** Problem **
Exactly reproduce the lines from the one holding "Task: Click the document icon for order 2453" through the final line of the listing below, with both ends included and nothing else.
(Supplied entries)
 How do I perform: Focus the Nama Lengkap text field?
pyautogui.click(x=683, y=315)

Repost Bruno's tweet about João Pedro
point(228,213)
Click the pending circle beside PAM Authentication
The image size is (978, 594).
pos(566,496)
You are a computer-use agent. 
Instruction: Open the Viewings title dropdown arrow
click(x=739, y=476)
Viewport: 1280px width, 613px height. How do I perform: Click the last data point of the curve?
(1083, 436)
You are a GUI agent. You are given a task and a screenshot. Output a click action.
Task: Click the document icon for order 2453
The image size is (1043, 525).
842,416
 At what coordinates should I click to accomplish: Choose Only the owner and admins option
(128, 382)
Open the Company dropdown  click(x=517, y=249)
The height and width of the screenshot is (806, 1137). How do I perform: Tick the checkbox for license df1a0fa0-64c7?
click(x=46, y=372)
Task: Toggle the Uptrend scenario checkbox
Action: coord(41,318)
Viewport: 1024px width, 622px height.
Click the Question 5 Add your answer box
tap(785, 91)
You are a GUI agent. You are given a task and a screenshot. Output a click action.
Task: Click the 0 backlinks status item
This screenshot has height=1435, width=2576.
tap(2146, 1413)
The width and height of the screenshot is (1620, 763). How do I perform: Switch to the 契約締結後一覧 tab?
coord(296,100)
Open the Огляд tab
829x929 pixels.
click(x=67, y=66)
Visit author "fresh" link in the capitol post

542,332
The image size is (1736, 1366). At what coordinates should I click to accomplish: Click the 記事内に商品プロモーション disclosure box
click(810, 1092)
(End Supplied entries)
** Answer box **
Task: Click the document icon for order 2453
The image size is (1043, 525).
842,416
 At what coordinates should I click to accomplish: Choose Only the owner and admins option
(128, 382)
Open the Company dropdown  click(x=517, y=249)
The height and width of the screenshot is (806, 1137). How do I perform: Tick the checkbox for license df1a0fa0-64c7?
click(x=46, y=372)
Task: Toggle the Uptrend scenario checkbox
Action: coord(41,318)
Viewport: 1024px width, 622px height.
Click the Question 5 Add your answer box
tap(785, 91)
You are a GUI agent. You are given a task and a screenshot. Output a click action.
Task: Click the 0 backlinks status item
This screenshot has height=1435, width=2576.
tap(2146, 1413)
The width and height of the screenshot is (1620, 763). How do I perform: Switch to the 契約締結後一覧 tab?
coord(296,100)
Open the Огляд tab
829x929 pixels.
click(x=67, y=66)
Visit author "fresh" link in the capitol post

542,332
The image size is (1736, 1366). At what coordinates should I click to accomplish: Click the 記事内に商品プロモーション disclosure box
click(810, 1092)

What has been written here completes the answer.